Within this general increase in storm activity, he also saw a “hurricane drought” – a time in the 1970s and 1980s when the number of annual hurricanes temporarily decreased. This pause in storm activity can also be seen in historical records, and Emanuel’s group proposes a reason: sulfate aerosols, which are byproducts of fossil fuel combustion, likely set off a chain reaction of climate effects that cooled the North Atlantic and temporarily suppressed hurricane formation.
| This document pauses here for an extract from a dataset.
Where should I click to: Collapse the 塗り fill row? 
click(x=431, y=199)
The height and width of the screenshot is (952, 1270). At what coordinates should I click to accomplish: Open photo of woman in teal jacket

“Over the previous 150 years, the overall trend has been growing storm activity, which has been stopped by current hurricane drought,” Emanuel observes. “And, at this time, we’re more certain about why there was a hurricane drought than we are about why there is a long-term rise in activity that started in the nineteenth century. That remains a mystery, and it has implications for how future Atlantic storms may be affected by global warming.”

The National Science Foundation helped fund some of this study.

Source of the story:

The materials have been given by the Massachusetts Institute of Technology. Jennifer Chu wrote the original. Please keep in mind that content may be altered for style and length.